Counting the elements in sets

[lemonthree]

Question: How many elements are in each set?

For the first set, I think it's 8995 because the set is the union of {1,2,3,4,5},{1,2,3,4,5,6},...{1,2,3,...9000}. So 9000 - 5 = 8995.

For the second set, I'm not too sure about counting the elements in the set.
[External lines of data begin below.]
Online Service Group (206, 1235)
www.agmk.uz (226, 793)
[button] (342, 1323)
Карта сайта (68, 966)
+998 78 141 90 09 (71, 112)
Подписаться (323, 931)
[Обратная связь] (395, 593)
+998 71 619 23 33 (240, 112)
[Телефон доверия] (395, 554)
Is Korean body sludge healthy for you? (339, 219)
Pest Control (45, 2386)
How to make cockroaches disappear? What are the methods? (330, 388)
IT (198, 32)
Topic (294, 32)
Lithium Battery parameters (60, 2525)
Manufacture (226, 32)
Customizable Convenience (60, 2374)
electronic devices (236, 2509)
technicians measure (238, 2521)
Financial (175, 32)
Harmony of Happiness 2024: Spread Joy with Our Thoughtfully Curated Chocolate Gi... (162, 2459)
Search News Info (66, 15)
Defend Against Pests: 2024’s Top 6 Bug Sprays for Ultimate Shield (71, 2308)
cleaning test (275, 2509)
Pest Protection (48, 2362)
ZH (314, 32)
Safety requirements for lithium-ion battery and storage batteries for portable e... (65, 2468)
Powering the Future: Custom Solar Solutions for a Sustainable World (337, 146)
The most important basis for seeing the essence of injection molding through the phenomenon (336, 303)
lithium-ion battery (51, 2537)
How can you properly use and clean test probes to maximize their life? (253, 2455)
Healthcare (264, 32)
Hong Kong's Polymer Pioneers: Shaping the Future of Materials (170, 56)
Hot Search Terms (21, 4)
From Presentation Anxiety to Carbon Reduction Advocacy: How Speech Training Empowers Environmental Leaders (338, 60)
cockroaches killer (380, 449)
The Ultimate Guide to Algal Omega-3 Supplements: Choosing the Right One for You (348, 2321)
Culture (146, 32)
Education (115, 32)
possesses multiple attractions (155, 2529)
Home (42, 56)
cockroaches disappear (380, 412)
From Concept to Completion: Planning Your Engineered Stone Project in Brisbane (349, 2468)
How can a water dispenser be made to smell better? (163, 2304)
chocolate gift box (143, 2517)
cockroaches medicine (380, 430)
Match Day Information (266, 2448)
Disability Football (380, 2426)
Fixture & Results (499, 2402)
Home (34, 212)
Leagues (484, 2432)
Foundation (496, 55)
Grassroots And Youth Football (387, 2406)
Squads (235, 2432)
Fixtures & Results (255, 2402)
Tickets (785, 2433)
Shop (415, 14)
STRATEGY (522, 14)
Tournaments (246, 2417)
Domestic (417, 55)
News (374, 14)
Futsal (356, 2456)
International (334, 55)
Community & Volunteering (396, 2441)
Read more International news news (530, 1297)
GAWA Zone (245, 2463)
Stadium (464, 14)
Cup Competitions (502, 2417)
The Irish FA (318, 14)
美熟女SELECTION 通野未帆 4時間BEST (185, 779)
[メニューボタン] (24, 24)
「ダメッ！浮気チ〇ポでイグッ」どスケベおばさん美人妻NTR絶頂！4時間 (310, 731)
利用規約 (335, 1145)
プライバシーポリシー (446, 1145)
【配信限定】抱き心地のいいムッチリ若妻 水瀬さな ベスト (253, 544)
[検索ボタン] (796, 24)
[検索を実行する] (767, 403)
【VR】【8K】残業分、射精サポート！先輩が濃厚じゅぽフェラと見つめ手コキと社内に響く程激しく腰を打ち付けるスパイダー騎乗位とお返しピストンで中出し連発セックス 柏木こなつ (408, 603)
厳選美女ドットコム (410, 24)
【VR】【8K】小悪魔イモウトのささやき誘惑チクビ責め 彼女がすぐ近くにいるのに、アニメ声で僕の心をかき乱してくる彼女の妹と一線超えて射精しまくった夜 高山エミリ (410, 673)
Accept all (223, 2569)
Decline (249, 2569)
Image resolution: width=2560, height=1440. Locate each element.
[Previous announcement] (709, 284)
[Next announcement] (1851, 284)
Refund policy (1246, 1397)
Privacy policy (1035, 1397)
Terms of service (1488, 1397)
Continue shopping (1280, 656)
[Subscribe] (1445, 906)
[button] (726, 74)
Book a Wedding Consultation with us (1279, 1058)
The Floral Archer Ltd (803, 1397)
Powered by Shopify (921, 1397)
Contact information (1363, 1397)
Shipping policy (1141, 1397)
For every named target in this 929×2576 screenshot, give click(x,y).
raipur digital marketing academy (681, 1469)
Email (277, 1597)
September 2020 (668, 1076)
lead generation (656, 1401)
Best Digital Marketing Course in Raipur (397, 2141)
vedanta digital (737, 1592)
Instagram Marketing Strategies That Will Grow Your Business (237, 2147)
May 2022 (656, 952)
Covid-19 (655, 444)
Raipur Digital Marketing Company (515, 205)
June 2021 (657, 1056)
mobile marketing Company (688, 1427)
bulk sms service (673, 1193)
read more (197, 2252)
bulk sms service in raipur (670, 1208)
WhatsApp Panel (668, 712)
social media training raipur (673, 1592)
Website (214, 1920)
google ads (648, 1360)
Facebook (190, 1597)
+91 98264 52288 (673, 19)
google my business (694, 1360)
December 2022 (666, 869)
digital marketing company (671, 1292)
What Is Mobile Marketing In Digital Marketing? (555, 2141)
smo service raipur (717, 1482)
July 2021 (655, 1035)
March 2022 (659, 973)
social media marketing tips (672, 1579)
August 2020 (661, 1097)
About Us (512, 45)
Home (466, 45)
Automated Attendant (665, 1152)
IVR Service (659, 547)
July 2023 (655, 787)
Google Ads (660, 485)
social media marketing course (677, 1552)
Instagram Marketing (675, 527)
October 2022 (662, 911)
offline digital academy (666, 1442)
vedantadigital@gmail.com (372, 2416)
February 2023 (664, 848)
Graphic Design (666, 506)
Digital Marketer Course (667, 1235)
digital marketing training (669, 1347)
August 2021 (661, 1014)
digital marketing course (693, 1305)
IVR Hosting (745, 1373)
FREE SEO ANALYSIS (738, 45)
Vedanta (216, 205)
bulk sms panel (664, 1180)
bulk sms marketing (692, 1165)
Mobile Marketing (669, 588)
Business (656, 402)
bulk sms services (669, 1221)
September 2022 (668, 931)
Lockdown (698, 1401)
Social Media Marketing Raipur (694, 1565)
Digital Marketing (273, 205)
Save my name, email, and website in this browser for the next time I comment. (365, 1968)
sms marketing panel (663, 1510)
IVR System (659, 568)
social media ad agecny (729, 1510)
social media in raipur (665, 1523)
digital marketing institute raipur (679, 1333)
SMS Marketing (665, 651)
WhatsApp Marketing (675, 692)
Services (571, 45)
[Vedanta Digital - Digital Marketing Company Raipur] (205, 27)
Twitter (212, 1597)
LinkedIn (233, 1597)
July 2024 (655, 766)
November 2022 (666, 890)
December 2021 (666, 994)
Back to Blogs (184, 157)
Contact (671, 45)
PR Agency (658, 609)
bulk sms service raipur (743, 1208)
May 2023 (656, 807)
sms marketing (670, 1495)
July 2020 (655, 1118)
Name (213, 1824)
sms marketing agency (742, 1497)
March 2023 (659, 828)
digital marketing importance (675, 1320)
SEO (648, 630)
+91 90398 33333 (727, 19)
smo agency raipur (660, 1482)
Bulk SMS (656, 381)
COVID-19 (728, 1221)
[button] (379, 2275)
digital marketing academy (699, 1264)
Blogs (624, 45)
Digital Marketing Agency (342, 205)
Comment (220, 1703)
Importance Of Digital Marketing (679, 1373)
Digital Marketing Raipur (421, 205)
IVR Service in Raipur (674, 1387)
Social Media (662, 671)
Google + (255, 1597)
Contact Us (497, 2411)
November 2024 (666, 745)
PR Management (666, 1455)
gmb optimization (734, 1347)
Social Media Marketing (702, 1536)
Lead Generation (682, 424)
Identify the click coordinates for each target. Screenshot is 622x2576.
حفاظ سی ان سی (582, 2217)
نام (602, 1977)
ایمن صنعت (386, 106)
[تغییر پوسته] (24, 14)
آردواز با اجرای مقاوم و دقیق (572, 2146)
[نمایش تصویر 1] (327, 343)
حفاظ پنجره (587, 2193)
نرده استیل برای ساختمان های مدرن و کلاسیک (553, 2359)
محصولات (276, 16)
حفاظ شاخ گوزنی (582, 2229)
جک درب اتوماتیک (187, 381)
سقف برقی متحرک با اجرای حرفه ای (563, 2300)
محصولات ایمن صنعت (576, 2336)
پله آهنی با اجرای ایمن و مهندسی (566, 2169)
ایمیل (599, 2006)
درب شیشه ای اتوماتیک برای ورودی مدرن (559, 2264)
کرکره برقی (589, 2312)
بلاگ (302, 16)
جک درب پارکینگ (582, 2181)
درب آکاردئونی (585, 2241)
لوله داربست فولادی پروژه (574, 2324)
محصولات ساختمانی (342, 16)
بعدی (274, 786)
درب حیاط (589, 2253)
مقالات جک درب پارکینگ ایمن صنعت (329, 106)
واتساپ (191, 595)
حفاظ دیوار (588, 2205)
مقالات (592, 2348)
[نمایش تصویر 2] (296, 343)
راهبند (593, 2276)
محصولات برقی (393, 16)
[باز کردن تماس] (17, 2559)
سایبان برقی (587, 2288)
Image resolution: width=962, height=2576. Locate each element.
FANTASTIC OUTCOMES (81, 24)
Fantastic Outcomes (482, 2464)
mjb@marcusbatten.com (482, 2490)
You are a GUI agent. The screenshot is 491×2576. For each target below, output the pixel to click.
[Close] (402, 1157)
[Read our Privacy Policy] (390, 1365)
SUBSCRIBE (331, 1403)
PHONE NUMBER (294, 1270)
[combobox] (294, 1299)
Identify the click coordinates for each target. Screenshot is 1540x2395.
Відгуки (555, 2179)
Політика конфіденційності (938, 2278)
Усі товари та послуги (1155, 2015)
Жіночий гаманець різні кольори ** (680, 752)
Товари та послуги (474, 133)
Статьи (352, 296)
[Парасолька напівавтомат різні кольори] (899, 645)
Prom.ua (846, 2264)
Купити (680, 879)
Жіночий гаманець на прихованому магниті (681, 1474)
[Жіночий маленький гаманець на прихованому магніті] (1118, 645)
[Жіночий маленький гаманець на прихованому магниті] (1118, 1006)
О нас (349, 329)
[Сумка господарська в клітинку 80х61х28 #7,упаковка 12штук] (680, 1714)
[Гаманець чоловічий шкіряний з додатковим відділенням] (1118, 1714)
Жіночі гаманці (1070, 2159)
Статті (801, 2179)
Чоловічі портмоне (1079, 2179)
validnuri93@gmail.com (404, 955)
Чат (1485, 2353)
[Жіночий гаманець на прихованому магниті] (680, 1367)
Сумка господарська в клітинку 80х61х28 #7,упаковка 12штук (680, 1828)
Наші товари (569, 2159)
Since \(\displaystyle 1<x≤i\), I can't think of any x mod i = 2.
For example, I know 5 mod 3 = 2, but 5 > 3 and in this case it wants i to be greater or equal to x...any hints please?

 

[HOI]

There are, of course, 9000 integers from 1to 9000. Why are you subtracting 5? Which integers are missing?

A number, n, is congruent to 2 (mod i) if n= i+ 2. Every number, except 1 and 2, is equal to i+ 2 for some i.

 

[Opalg]

Question: How many elements are in each set?

For the first set, I think it's 8995 because the set is the union of {1,2,3,4,5},{1,2,3,4,5,6},...{1,2,3,...9000}. So 9000 - 5 = 8995.

I think it's 8996, because you need to count both endpoints.

For the second set, I'm not too sure about counting the elements in the set. Since \(\displaystyle 1<x≤i\), I can't think of any x mod i = 2.
For example, I know 5 mod 3 = 2, but 5 > 3 and in this case it wants i to be greater or equal to x...any hints please?

If $i=1$ then the set $\{x\ |\ x \text{ is an integer and } 1<x\leqslant i \text{ and }x=2\pmod i\}$ is the empty set. For all other values of $i$ that set just consists of $x=2$. So your second set is $\emptyset\cup\{2\}$. It therefore contains two elements.

 

[lemonthree]

Both of you are quite right;

For the first question, there are 9000 elements. @Country Boy How do you know that there are 9000 elements though? Doesn't that symbol represent the union of indexed collection from i = 5 to i = 9000? I see it to be similar to the summation notation but I guess that's where I'm wrong.

For the second question, there is 1 element, i.e. {2}, so @Opalg you are right. We take ∅∪{2} to be equal to {2}. Thank you for the explanation, I realized I could view it as 2 = 0*i + 2, for various i values until infinity, which made sense for {2} to be the only element.

 

[HOI]

If $A\subseteq B$ then $A\cup B= B$. These sets are "nested" so the union is just the largest set.

 

[Opalg]

Both of you are quite right;

For the first question, there are 9000 elements. @Country Boy How do you know that there are 9000 elements though? Doesn't that symbol represent the union of indexed collection from i = 5 to i = 9000? I see it to be similar to the summation notation but I guess that's where I'm wrong.

For the second question, there is 1 element, i.e. {2}, so @Opalg you are right. We take ∅∪{2} to be equal to {2}. Thank you for the explanation, I realized I could view it as 2 = 0*i + 2, for various i values until infinity, which made sense for {2} to be the only element.

Yes, you are correct. In both cases I was thinking in terms of a set of sets rather than a union of sets.